» Enunciado a
Según el texto sobre los cumpleaños, ¿qué le hacen al cumpleañero en Perú?

» Página

════

Personales vueltas al sol
Existen tantas formas de decir 'estoy vivo' como de mirar al mundo
Quizás esa íntima celebración de cada vuelta que da el planeta al sol, desde que uno viene al mundo, no sea una medida del tiempo ... sino un género literario. En buena parte del planeta y desde hace algunos años, la festejamos con velas y tartas, con tarjetas de felicitación y brindis. Pero no siempre fue así: hubo un mundo egipcio en el que el primer cumpleaños no se celebraba al nacer, sino al coronarse un Emperador. Es decir, uno nacía tantas veces como Emperadores se coronaban a lo largo de su vida. Durante siglos, la Iglesia cristiana consideró la celebración de los cumpleaños una práctica pagana y conmemoró, en su lugar, el dies natalis (la muerte) de santos y mártires, como si el auténtico alumbramiento ocurriera precisamente al final, cuando por fin uno lograba saber quién había sido. Los griegos, por su parte, hacían un pastel redondo como la luna y lo llevaban al altar de Artemisa donde le clavaban velas que nadie soplaba, pues debían consumirse solas en justo símbolo de cómo transcurre la vida: cuanto más tardaban en arder, mejor pronóstico. Imagino a los invitados a aquellas celebraciones de aniversario mirando el fuego, en silencio, esperando interpretar el augurio de la longevidad, deseando que la llama hiciera su trabajo sin apresurarse. Pero la vida moderna nos ha vuelto impacientes y hoy pedimos deseos (en secreto o a pulmón lleno) mientras apagamos las velas de un solo soplo. Hay belleza en las dos escenas: la de la espera y la del ímpetu.
Existen tantos mundos en este mundo como formas tenemos de mirarlo quienes lo habitamos. También de conmemorar los natalicios. Así, en Chile mantean al cumpleañero tantas veces como años celebra. En Perú lo bautizan con harina y huevos. En pequeños pueblos del Rin, si llegas soltero a los treinta te ponen a barrer la calle mientras tus amigos tiran basura allí donde estás barriendo: un ensayo general de convivencia marital para que las chicas casaderas tomen nota de cómo se maneja el candidato con la escoba en la mano. En España y Argentina tiramos de las orejas, en Méjico no puede faltar en la celebración una piñata llena de juguetes o dulces, en Escocia e Irlanda ponen a los niños 'bocabajo' y les agitan tantas veces como años cumplen, mientras que en Paraguay cuentan los años con palmadas en la espalda. En la República Dominicana se riega con agua la calle mientras en ciertos lugares de África se esparcen sal y alumbre en el suelo del primer cumpleaños, para que la casa aprenda a estar en paz. Hay quien, con calculadora en mano, anuncia que, en vez de cumplir 46 años, lleva 16.802 días (o 2.400 semanas o 552 meses) sobre la faz de la tierra. Como quien muestra un ticket de caja muy largo: transformando su biografía en contabilidad poética; sin solemnidad, reconciliándose con un inventario de tiempo. El ser humano ha convertido el homenaje a la propia vida y al paso de los años en un teatro ambulante de pequeñas pruebas iniciáticas.

════

» Enunciado b
Pasa a una lista JSON de cadenas el tramo de las filas de abajo que va desde la línea que contiene "You are a GUI" hasta la línea que contiene "point(214,256)", ambas incluidas. Pon una cadena por línea y omite las líneas en blanco.

» Datos de entrada

════

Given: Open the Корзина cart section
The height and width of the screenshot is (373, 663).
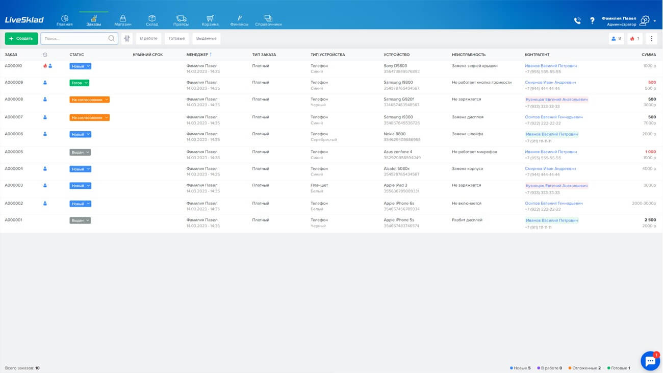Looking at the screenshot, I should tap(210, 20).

════

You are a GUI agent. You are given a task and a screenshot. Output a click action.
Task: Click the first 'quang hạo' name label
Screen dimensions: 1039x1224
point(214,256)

════

» Respuesta correcta a
Lo bautizan con harina y huevos.

» Respuesta correcta b
[
  "You are a GUI agent. You are given a task and a screenshot. Output a click action.",
  "Task: Click the first 'quang hạo' name label",
  "Screen dimensions: 1039x1224",
  "point(214,256)"
]